Mówił o potrzebie promowania wśród wiernych różnych religii "projektów miłosierdzia, zdolnych do generowania i umacniania konkretnych inicjatyw na drodze braterstwa, zwłaszcza wobec najuboższych, oraz w odniesieniu do naszego tak źle traktowanego wspólnego domu", czyli planety.
"W ten sposób przyczyniamy się do budowania kultury współczucia, braterstwa i spotkania zarówno tutaj, jak i w innych częściach świata" - wskazał papież.
"Modlę się, aby Wasza Świątobliwość był pełen wszelkiego Bożego błogosławieństwa, o zdrowie i dobre samopoczucie osobiste a także w intencji wzniosłej odpowiedzialności Waszej Świątobliwości za prowadzenie wierzących buddyjskich drogami pokoju i zgody"- powiedział papież zwracając się do sędziwego zwierzchnika buddystów.
On zaś w swoim wystąpieniu przywołał wizytę św. Jana Pawła II w świątyni przed 35 laty, określając ją jako "historyczne wydarzenie".
Watykan przytoczył też słowa Franciszka do zwierzchnika buddystów z ich rozmowy: "Jeśli jesteśmy braćmi, możemy pomóc światowemu pokojowi".
Świątynia Wat Ratchabophit Sathit Maha Simaram, zbudowana w 1869 roku stanowi architektoniczne połączenie tradycji Tajlandii i stylu wielkich europejskich katedr gotyckich.
Po wizycie u buddystów papież udał się do katolickiego szpitala St.Louis w Bangkoku, gdzie powitały go setki dzieci. Franciszek spotkał się tam z pacjentami, a także z personelem medycznym i przedstawicielami innych kościelnych placówek służby zdrowia oraz ośrodków charytatywnych.
Mówił im: "Wypełniacie jedno z najwspanialszych dzieł miłosierdzia, ponieważ wasz wysiłek na rzecz zdrowia wykracza znaczenie poza godne pochwały samo tylko praktykowanie medycyny".

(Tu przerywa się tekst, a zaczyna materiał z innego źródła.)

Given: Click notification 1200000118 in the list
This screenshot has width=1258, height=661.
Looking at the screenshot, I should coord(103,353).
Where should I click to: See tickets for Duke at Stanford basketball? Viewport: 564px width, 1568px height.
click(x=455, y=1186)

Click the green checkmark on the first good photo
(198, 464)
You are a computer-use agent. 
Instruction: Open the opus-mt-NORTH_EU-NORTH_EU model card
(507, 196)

"Takie zaangażowanie nie może sprowadzać się jedynie do realizacji określonych działań lub programów, ale musicie wykraczać poza to, będąc otwartymi na to, co nieprzewidywalne. Trzeba przyjąć i podtrzymywać życie, jak to się dzieje na ostrym dyżurze szpitala, aby zostało potraktowane ze szczególnym współczuciem, rodzącym się z szacunku i umiłowania godności każdego człowieka" - powiedział Franciszek.